Treatment: Therapy is aimed at controlling the underlying bowel disease. If it is well controlled, the skin manifestations typically follow in line. Conversely, if the bowel disease is poorly controlled, one can expect the skin disease to be poorly controlled as well. It is useful to use the skin manifestations as a sign of active bowel disease. If a patient who has been in a long remission suddenly develops pyoderma gangrenosum, it is highly plausible that the bowel disease has become active once more. Ulcerative colitis can be cured by colectomy. Crohn’s disease cannot be cured by colectomy because it affects the entire gastrointestinal tract. Oral or intravenous immunosuppressive medications are used to treat both these conditions. Oral prednisone, sulfasalazine, azathioprine, methotrexate, myco- phenolate mofetil, and intravenous infliximab have shown excellent results in patients with these chronic diseases. They also have the added benefit of helping the skin disease. Cyclosporine and prednisone have shown excellent results in treating pyoderma gangrenosum.
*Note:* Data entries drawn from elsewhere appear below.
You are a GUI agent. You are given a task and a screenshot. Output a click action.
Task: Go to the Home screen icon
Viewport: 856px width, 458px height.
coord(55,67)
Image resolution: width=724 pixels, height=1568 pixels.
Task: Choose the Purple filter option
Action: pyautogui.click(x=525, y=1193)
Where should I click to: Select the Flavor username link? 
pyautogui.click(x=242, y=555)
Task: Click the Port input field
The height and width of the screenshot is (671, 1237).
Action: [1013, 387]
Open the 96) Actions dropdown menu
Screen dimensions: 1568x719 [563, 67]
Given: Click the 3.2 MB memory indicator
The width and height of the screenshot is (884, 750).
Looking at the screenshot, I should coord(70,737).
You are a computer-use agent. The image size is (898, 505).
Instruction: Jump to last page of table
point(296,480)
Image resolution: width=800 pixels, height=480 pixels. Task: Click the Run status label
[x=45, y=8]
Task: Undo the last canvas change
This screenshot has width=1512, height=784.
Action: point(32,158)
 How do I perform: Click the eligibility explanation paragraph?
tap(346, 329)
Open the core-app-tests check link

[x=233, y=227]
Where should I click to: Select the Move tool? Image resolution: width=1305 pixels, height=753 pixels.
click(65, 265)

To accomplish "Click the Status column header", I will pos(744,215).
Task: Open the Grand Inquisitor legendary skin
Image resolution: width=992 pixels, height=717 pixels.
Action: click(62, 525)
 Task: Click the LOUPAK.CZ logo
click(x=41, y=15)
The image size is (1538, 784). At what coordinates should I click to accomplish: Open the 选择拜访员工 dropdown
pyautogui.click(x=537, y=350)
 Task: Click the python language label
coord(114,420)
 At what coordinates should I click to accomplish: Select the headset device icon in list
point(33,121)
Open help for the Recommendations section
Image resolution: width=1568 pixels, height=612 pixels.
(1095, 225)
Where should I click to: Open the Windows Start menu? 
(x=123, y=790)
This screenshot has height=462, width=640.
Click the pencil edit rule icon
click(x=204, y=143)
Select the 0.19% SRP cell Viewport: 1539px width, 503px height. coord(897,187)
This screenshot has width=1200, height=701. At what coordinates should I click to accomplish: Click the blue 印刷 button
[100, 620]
Intralesional triamcinolone can be attempted on small, early lesions of pyoderma gangrenosum.

Oral aphthous ulcers can be treated with topically applied steroid gels or ointments compounded in dental paste formula to increase adherence to the mucosa. Topical anesthetics are commonly used.

Erythema nodosum can be treated with compression stockings, topical potent steroids, and oral steroids in severe cases. Intralesional injection of triamcinolone is also effective. Metastatic Crohn’s disease is difficult to treat and requires systemic immunosuppressive agents such as azathioprine, prednisone, or infliximab. It is best treated by a multi-disciplinary approach.